Agree with ws27a that it’s hard to pick a certain point in the evolution of models and state they now have a world model. But I think the focus on world models is missing the point somewhat. It makes much more sense to define understanding as the ability to predict what happens next than to define it as compression which is just an artifact of data/model limitations. In that sense, validation error for prediction “is all you need.” Relatedly, I don’t get why we want to “incentivise building robust internal algorithms and world models”—if we formulate a goal-based objective instead of prediction, a model is still going to find the best way of solving the problem given its size and will compromise on world model representation if that helps to get closer to the goal. Natural intelligence does very much the same...
I agree with you, but natural intelligence seems to be set up in a way so as to incentivise the construction of subroutines and algorithms that can help solve problems, at least among humans. What I mean is that we humans invented a calculator when we realised our brains are not very good at arithmetics, and now we have this device which is sort of like a technological extension of ourselves. A proper AGI implemented in computer hardware should absolutely be able to implement a calculator by its own determination, the fact that it doesn’t speaks to the ill-defined optimization criterion. If it was not optimized to predict the next word but instead towards some more global objective, it’s possible it would start to do these things, including the formulation of theories and suggestions towards making the world a better place. Not as some mere summary of what humans have written about, but bottom-up from what it can gather itself. Now, how we train such systems is completely unknown right now, and not many people are even looking in that direction. Many people seem to still think that scaling up GPT-like systems or tweaking RLHF will get us there, but I don’t see how it will.

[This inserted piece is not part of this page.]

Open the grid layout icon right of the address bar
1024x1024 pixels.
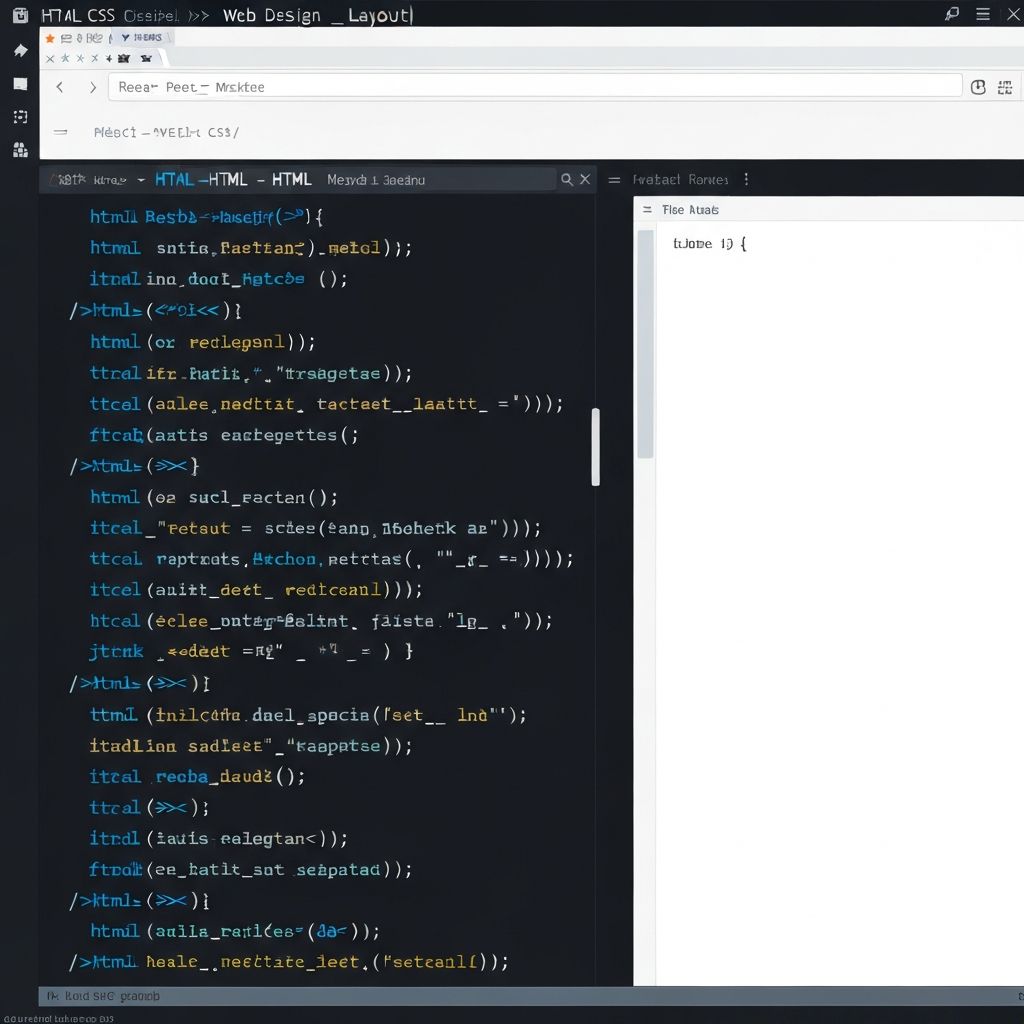pos(1005,87)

I agree that it’s capable of doing that, but it just doesn’t do it. If you ask it to multiply a large number, it confidently gives you some incorrect answer a lot of the time instead of using it’s incredible coding skills to just calculate the answer. If it was trained via reinforcement learning to maximize a more global and sophisticated goal than merely predicting the next word correctly or avoiding linguistic outputs that some humans have labelled as good or bad, it’s very possible it would go ahead and invent these tools and start using them, simply because it’s the path of least resistance towards its global goal. I think the real question is what that global goal is supposed to be, and maybe we even have to abandon the notion of training based on reward signals altogether. This is where we get into very murky and unexplored territory, but it’s ultimately where the research community has to start looking. Just to conclude on my own position; I absolutely believe that GPT-like systems can be one component of a fully fledged AGI, but there are other crucial parts missing currently, that we do not understand in the slightest.

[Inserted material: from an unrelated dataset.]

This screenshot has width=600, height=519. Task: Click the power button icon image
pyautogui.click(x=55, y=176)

Agree with ws27a that it’s hard to pick a certain point in the evolution of models and state they now have a world model. But I think the focus on world models is missing the point somewhat. It makes much more sense to define understanding as the ability to predict what happens next than to define it as compression which is just an artifact of data/model limitations. In that sense, validation error for prediction “is all you need.” Relatedly, I don’t get why we want to “incentivise building robust internal algorithms and world models”—if we formulate a goal-based objective instead of prediction, a model is still going to find the best way of solving the problem given its size and will compromise on world model representation if that helps to get closer to the goal. Natural intelligence does very much the same...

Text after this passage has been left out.